What is required:
Copy out the lines below word for word, leaving out the pictures.

Data records:
'''
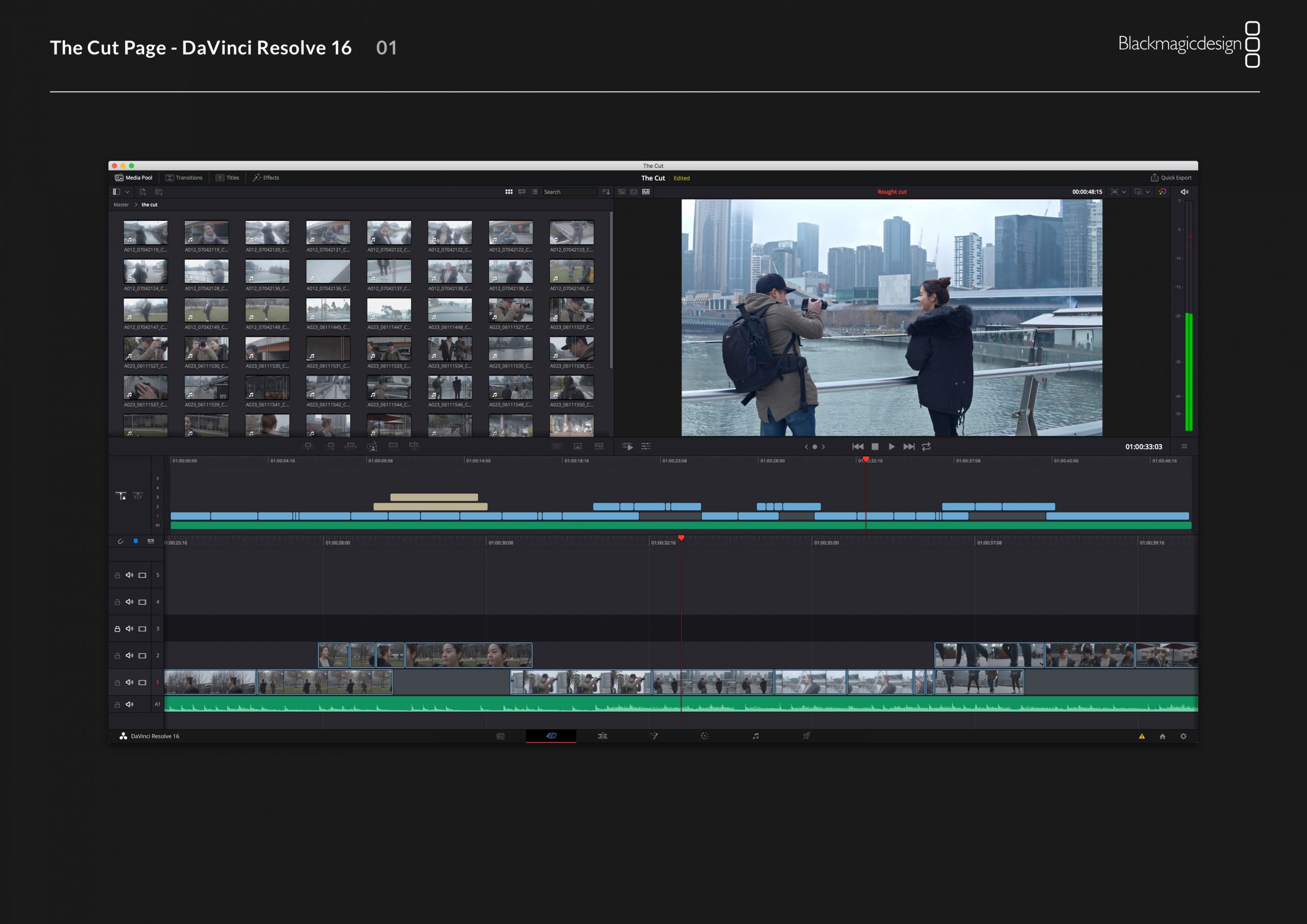This screenshot has height=924, width=1307.
Task: Click the Master breadcrumb link
Action: tap(120, 204)
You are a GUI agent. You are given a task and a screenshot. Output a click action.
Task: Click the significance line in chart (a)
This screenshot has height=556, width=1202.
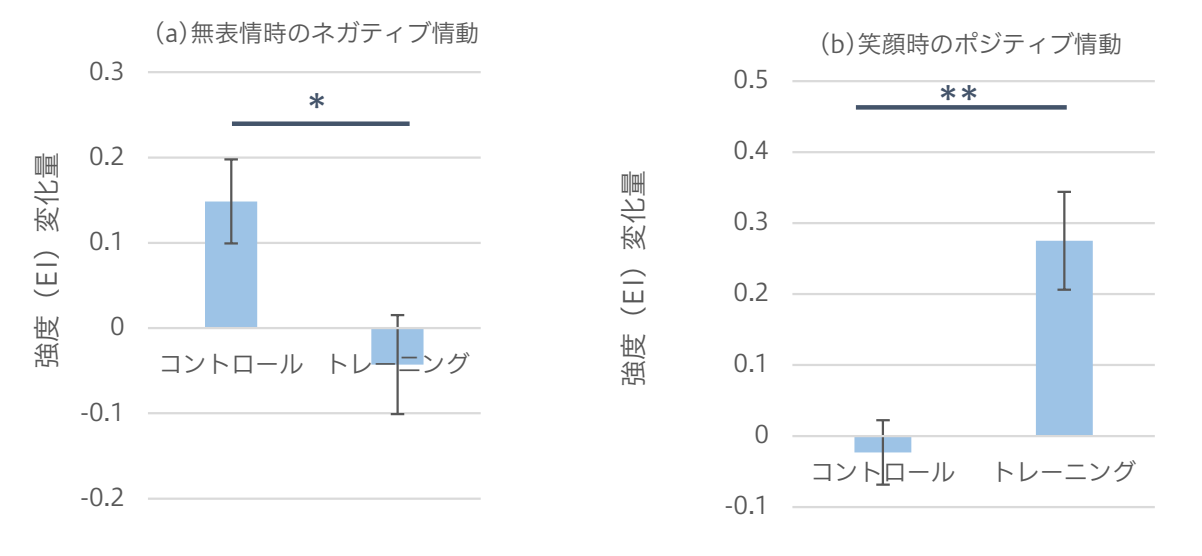tap(321, 123)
'''
Complete response:
This screenshot has height=924, width=1307.
Task: Click the Master breadcrumb link
Action: tap(120, 204)
You are a GUI agent. You are given a task and a screenshot. Output a click action.
Task: Click the significance line in chart (a)
This screenshot has height=556, width=1202.
tap(321, 123)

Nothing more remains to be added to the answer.